Fermi-surface transformation across the pseudogap critical point of the cuprate superconductor La$_{1.6-x}$Nd$_{0.4}$Sr$_{x}$CuO$_4$

TL;DR

This study uses high magnetic field measurements to show that the pseudogap phase in cuprate superconductors causes a universal drop in carrier density from 1+p to p at zero temperature, indicating a Fermi-surface reconstruction.

Contribution

It provides the first direct, quantitative evidence of Fermi-surface transformation across the pseudogap critical point in cuprates, confirming a universal carrier density change at T=0.

Findings

Carrier density drops from 1+p to p across the pseudogap transition.

The transition shows doping width and internal structure, with R$_H$ responding more slowly than resistivity.

The results are consistent across Nd-LSCO, YBCO, and LSCO, indicating universality.

Abstract

The electrical resistivity $\rho$ and Hall coefficient R$_H$ of the tetragonal single-layer cuprate Nd-LSCO were measured in magnetic fields up to $H = 37.5$ T, large enough to access the normal state at $T \to 0$, for closely spaced dopings $p$ across the pseudogap critical point at $p^\star = 0.235$. Below $p^\star$, both coefficients exhibit an upturn at low temperature, which gets more pronounced with decreasing $p$. Taken together, these upturns show that the normal-state carrier density $n$ at $T = 0$ drops upon entering the pseudogap phase. Quantitatively, it goes from $n = 1 + p$ at $p = 0.24$ to $n = p$ at $p = 0.20$. By contrast, the mobility does not change appreciably, as revealed by the magneto-resistance. The transition has a width in doping and some internal structure, whereby R$_H$ responds more slowly than $\rho$ to the opening of the pseudogap.

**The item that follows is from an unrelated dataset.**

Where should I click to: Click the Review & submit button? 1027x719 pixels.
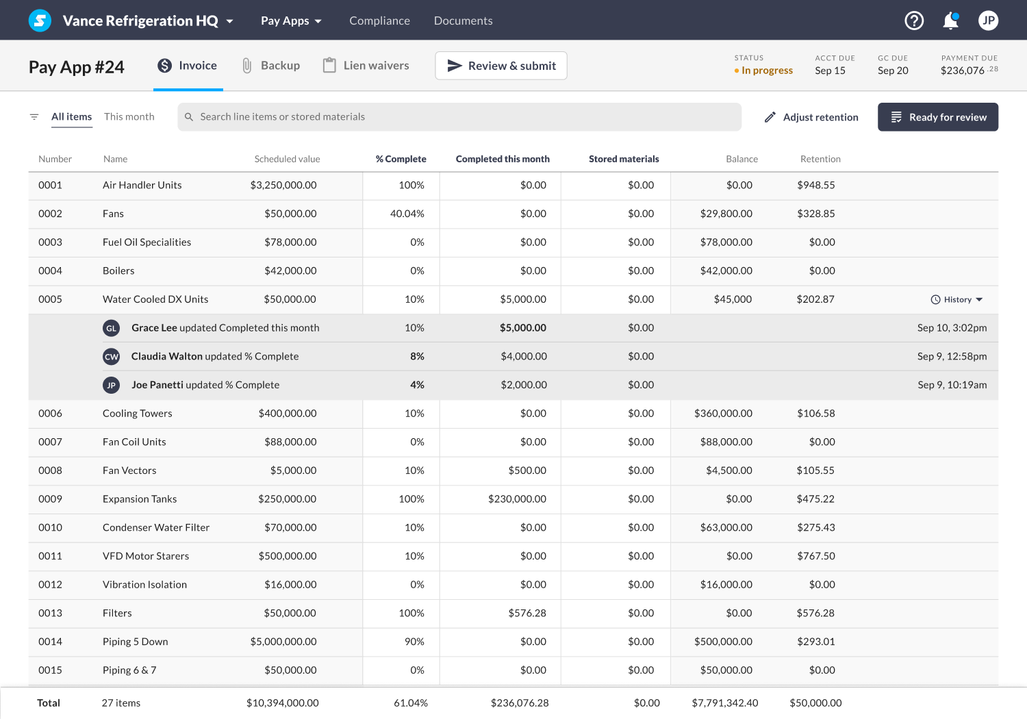click(x=500, y=65)
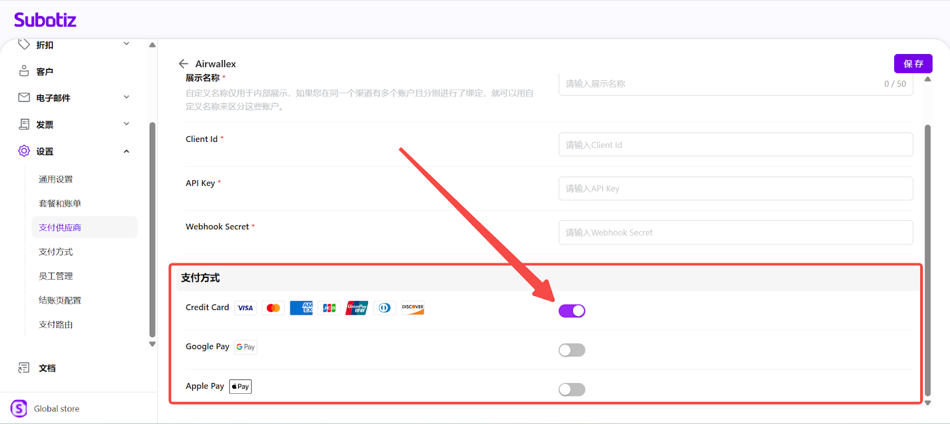
Task: Click the Mastercard logo
Action: pyautogui.click(x=273, y=308)
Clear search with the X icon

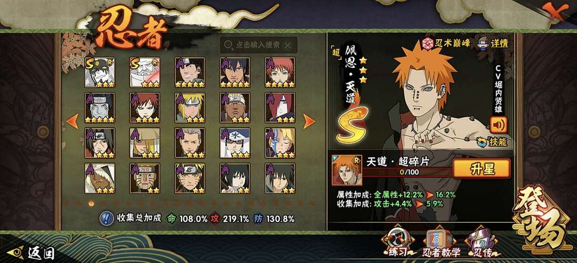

We attribute this difference to a Fermi surface that supports both hole-like and electron-like carriers in the interval $0.2 < p < p^\star$, with compensating contributions to R$_H$. Our data are in excellent agreement with recent high-field data on YBCO and LSCO. The quantitative consistency across three different cuprates shows that a drop in carrier density from $1 + p$ to $p$ is a universal signature of the pseudogap transition at $T=0$. We discuss the implication of these findings for the nature of the pseudogap phase.